# WHAT IS REQUIRED:
Would you write out all of the records that follow, exactly as they stand?
──────── INFORMATION SUPPLIED ────────
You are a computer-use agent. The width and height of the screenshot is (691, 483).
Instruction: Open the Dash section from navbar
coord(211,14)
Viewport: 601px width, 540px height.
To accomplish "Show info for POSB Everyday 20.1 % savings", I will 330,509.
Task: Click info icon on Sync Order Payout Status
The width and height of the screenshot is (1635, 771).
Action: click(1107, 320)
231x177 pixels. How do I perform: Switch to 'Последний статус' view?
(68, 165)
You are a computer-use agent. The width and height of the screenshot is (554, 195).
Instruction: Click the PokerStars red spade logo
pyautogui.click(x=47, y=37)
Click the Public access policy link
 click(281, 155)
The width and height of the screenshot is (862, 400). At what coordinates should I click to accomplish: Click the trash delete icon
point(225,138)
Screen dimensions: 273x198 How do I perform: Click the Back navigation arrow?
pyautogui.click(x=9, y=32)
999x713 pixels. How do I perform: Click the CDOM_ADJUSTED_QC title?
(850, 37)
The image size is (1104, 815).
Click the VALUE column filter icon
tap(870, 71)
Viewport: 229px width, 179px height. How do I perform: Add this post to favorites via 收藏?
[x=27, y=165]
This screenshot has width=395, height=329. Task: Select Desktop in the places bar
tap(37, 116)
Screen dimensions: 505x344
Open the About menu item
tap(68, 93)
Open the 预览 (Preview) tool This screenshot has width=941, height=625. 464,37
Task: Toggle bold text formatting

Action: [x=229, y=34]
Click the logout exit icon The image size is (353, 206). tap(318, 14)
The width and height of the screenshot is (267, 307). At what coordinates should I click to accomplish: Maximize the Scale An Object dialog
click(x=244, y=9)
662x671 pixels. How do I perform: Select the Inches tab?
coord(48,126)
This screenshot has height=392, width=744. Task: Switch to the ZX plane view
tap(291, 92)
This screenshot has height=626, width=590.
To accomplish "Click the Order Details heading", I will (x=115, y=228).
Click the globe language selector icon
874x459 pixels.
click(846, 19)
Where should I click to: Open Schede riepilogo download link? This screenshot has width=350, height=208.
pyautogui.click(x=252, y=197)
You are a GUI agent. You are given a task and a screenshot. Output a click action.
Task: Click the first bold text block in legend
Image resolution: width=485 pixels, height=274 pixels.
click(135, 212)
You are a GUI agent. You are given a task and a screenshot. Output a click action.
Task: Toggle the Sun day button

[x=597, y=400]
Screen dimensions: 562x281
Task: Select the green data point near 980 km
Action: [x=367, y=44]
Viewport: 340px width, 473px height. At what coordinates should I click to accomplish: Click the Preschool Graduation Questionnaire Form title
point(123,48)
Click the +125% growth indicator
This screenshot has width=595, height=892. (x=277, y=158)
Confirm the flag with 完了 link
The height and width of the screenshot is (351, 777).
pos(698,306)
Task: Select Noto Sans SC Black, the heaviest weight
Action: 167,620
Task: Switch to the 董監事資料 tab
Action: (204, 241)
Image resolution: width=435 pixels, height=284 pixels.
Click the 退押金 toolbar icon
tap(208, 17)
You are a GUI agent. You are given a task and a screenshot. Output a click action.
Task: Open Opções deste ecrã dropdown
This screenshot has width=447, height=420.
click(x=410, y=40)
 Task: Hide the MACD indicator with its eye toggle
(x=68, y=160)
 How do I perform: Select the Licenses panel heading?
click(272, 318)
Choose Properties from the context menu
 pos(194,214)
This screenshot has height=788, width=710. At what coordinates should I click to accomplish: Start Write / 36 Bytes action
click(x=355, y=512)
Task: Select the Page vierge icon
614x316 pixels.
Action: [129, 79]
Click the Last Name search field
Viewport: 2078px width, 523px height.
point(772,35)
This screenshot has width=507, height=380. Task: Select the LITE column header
────────
# ANSWER TO THIS TASK:
You are a computer-use agent. The width and height of the screenshot is (691, 483).
Instruction: Open the Dash section from navbar
coord(211,14)
Viewport: 601px width, 540px height.
To accomplish "Show info for POSB Everyday 20.1 % savings", I will 330,509.
Task: Click info icon on Sync Order Payout Status
The width and height of the screenshot is (1635, 771).
Action: click(1107, 320)
231x177 pixels. How do I perform: Switch to 'Последний статус' view?
(68, 165)
You are a computer-use agent. The width and height of the screenshot is (554, 195).
Instruction: Click the PokerStars red spade logo
pyautogui.click(x=47, y=37)
Click the Public access policy link
 click(281, 155)
The width and height of the screenshot is (862, 400). At what coordinates should I click to accomplish: Click the trash delete icon
point(225,138)
Screen dimensions: 273x198 How do I perform: Click the Back navigation arrow?
pyautogui.click(x=9, y=32)
999x713 pixels. How do I perform: Click the CDOM_ADJUSTED_QC title?
(850, 37)
The image size is (1104, 815).
Click the VALUE column filter icon
tap(870, 71)
Viewport: 229px width, 179px height. How do I perform: Add this post to favorites via 收藏?
[x=27, y=165]
This screenshot has width=395, height=329. Task: Select Desktop in the places bar
tap(37, 116)
Screen dimensions: 505x344
Open the About menu item
tap(68, 93)
Open the 预览 (Preview) tool This screenshot has width=941, height=625. 464,37
Task: Toggle bold text formatting

Action: [x=229, y=34]
Click the logout exit icon The image size is (353, 206). tap(318, 14)
The width and height of the screenshot is (267, 307). At what coordinates should I click to accomplish: Maximize the Scale An Object dialog
click(x=244, y=9)
662x671 pixels. How do I perform: Select the Inches tab?
coord(48,126)
This screenshot has height=392, width=744. Task: Switch to the ZX plane view
tap(291, 92)
This screenshot has height=626, width=590.
To accomplish "Click the Order Details heading", I will (x=115, y=228).
Click the globe language selector icon
874x459 pixels.
click(846, 19)
Where should I click to: Open Schede riepilogo download link? This screenshot has width=350, height=208.
pyautogui.click(x=252, y=197)
You are a GUI agent. You are given a task and a screenshot. Output a click action.
Task: Click the first bold text block in legend
Image resolution: width=485 pixels, height=274 pixels.
click(135, 212)
You are a GUI agent. You are given a task and a screenshot. Output a click action.
Task: Toggle the Sun day button

[x=597, y=400]
Screen dimensions: 562x281
Task: Select the green data point near 980 km
Action: [x=367, y=44]
Viewport: 340px width, 473px height. At what coordinates should I click to accomplish: Click the Preschool Graduation Questionnaire Form title
point(123,48)
Click the +125% growth indicator
This screenshot has width=595, height=892. (x=277, y=158)
Confirm the flag with 完了 link
The height and width of the screenshot is (351, 777).
pos(698,306)
Task: Select Noto Sans SC Black, the heaviest weight
Action: 167,620
Task: Switch to the 董監事資料 tab
Action: (204, 241)
Image resolution: width=435 pixels, height=284 pixels.
Click the 退押金 toolbar icon
tap(208, 17)
You are a GUI agent. You are given a task and a screenshot. Output a click action.
Task: Open Opções deste ecrã dropdown
This screenshot has width=447, height=420.
click(x=410, y=40)
 Task: Hide the MACD indicator with its eye toggle
(x=68, y=160)
 How do I perform: Select the Licenses panel heading?
click(272, 318)
Choose Properties from the context menu
 pos(194,214)
This screenshot has height=788, width=710. At what coordinates should I click to accomplish: Start Write / 36 Bytes action
click(x=355, y=512)
Task: Select the Page vierge icon
614x316 pixels.
Action: [129, 79]
Click the Last Name search field
Viewport: 2078px width, 523px height.
point(772,35)
This screenshot has width=507, height=380. Task: Select the LITE column header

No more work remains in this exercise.